20 minuti circa dopo, adagiato al suo fianco Fujima piegò il collo verso le palpebre distese di Maki vagamente assonnato. «Posso farti una domanda?» Lo sentì annuire. «Stai uscendo con qualcuno adesso?» Maki inspirò e sollevò una spalla per stendersi meglio. «Mi vedo con un paio di ragazze, ma nulla di serio…» Fiatò lui a occhi chiusi e accolse il suo monosillabo in replica che non voleva essere punteggiatura di sottile schifamento né di velata delusione o addirittura approvazione, e in effetti non voleva dire proprio niente.
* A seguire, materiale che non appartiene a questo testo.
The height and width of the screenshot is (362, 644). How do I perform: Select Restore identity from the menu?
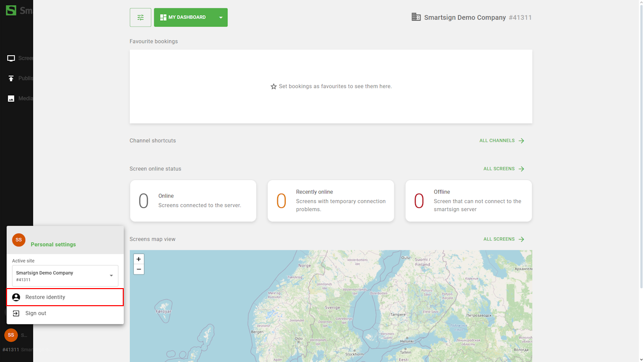point(65,297)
Nell’intervallo rimasero così, soddisfati, silenziosi e senza pretese, uno il soffitto e l’altro il buio, a contemplare ognuno i propri pensieri, dopo un po’ Maki si era svegliato fuori copione a rammentare un particolare sorvolato e lo aveva cercato con lo sguardo, il sorriso caldo e placido come un mare tropicale a lustrare la sua domanda invece un po’ impertinente «…mi stai chiedendo per caso un appuntamento?» Prima che un cuscino in faccia fosse di soluzione per tacerlo con istantanei risultati.
 

Quando si era svegliato al buio qualche ora più tardi aveva pensato che fosse già sera e invece erano le 5 di mattina, avevano dormito tutta la notte, e in effetti a Rio erano le 18 del domani, l’ora in cui era appunto solito a svegliarsi.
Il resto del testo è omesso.